If you are short on time and want to return in the same way, there are two air-conditioned buses, the first is a minibus leaving at 8am, and the second, a regular bus at 9am. Both cost 200 Baht. Regular buses leave at 7am, 8:30am, 10:30am, 12:30pm, 2pm, and 4pm, and cost 105 Baht. If you are planning to close the loop, then you should know that the southern leg is longer, 368km, and thus it is recommended to break your trip at least once in Mae Sariang, 166km south from Mae Hong Son. The same buses serve both options. Air-conditioned buses leave at 6am, 10:30am, and 1pm and cost 140 Baht to Mae Sariang and 261 Baht to Chiang Mai. The last bus is not recommended, since you won’t be able to see the beautiful way. Regular buses leave at 8am, 2pm, 8pm, and 9pm, and cost 78 and 141 Baht respectively. The southern part is less steep, thus the bus travels faster and soon you will find yourself back on the plains. The forests along the way are not deserted, and from time to time, the bus will stop for the sake of people suddenly appearing from the woods.

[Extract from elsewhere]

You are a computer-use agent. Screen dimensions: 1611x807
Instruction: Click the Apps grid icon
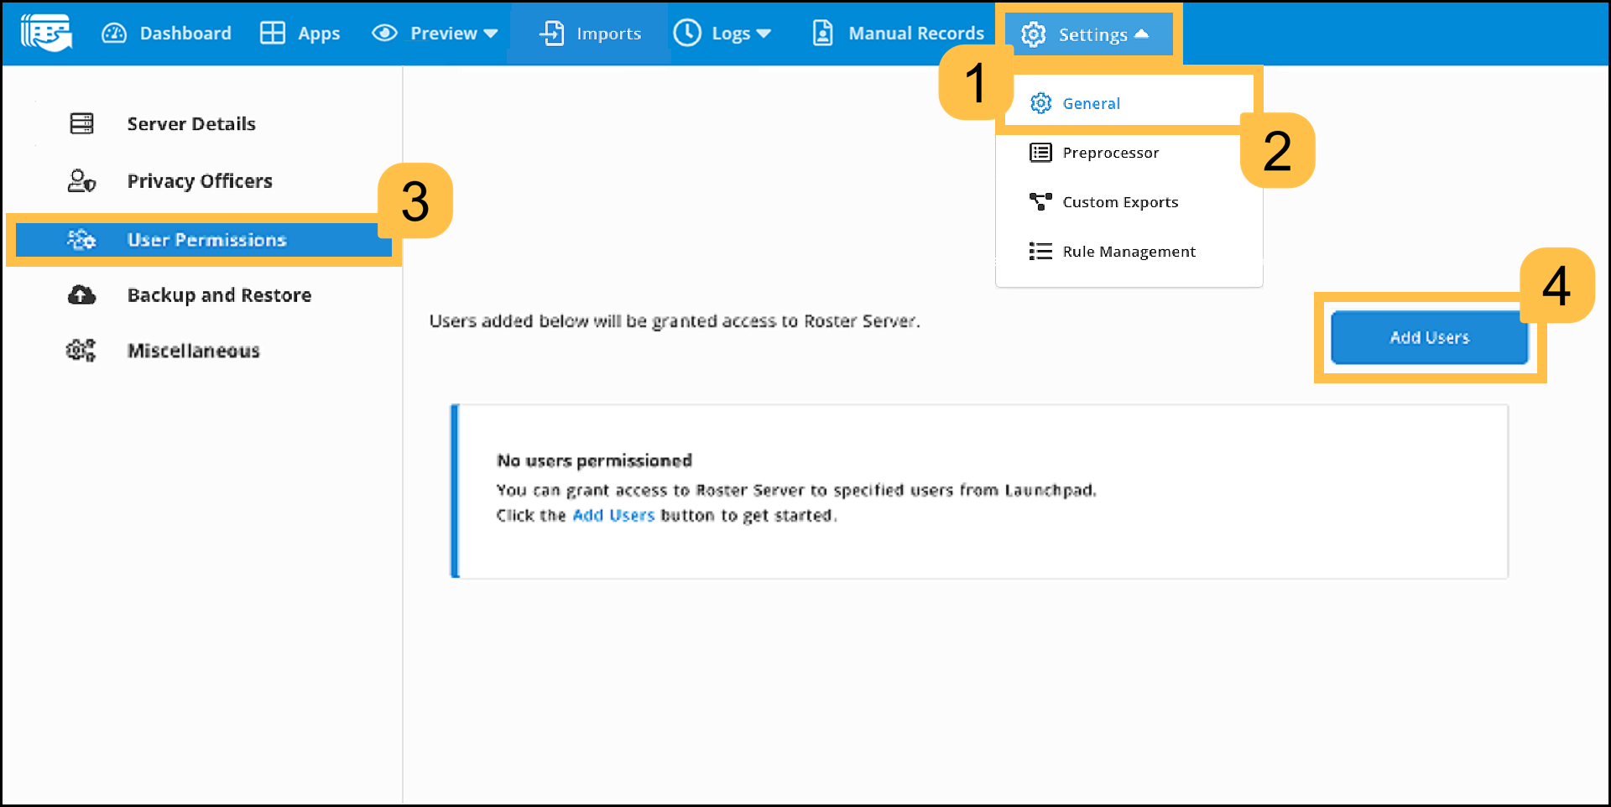pos(273,34)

Around 2 hours and 71km later, you will arrive to Khun Yuam, a cute village where you can break your trip at Ban Farang Guesthouse, just a little after the central ‘Y’ junction. The bus makes a long stop here. After a couple of hours and after crossing Mae La Noi, Mae Sariang will be reached. It will be a sin not to stop for a while in this relaxed town built between the Yuam and Mae Sariang Rivers. By the Yuam River there are several guesthouses and restaurants. The Riverside View Guesthouse is a pleasant and typical Thai wood structure sitting along the river; it has a nice restaurant in its big balcony, which is suspended by columns over the waterfront. If you left with the earliest bus from Mae Hong Son, then you arrived here exactly at the perfect timing for a late breakfast or a festive brunch over the river.

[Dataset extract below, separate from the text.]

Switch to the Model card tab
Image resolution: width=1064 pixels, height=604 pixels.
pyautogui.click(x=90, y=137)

If you are staying here for a few days, you can make a return trip to Mae Sam Laeb, a tiny village on the border with Myanmar, 46km southwest from Mae Sariang, on the Salawin River. Trucks to there leave from the market at irregular times. To finish the classical loop, you can continue from here to Chiang Mai, but the town location opens the option of a "bigger-loop" variation by continuing south for a farther 162km to Mae Sot. There is a truck leaving at 12:30pm and arriving at 6pm; it costs 160 Baht due to the bad conditions of the road. In the midway, you exchange truck with one coming from Mae Sot, so that each crew returns home at the end of the day.

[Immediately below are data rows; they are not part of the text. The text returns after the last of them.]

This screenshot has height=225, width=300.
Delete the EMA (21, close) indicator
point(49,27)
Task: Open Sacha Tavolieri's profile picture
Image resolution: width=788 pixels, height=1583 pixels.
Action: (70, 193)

Before and after the huge Burmese Refugees Camp, the Thai Army will check your passport and register your details; you are not allowed to delay there. At the camp, huts populate densely the hillside with their roofs of big, dry, and folded "elephant" leafs. Mae Sot has a border cross to Myanmar, where you can renew your Thai visa, but that and a proper way to end the Big Northern Loop will be described in other entries. Don’t forget that despite the density of information in this entry, it is not intended to be done without stops; you should take this trip easily and have some sanuk (fun).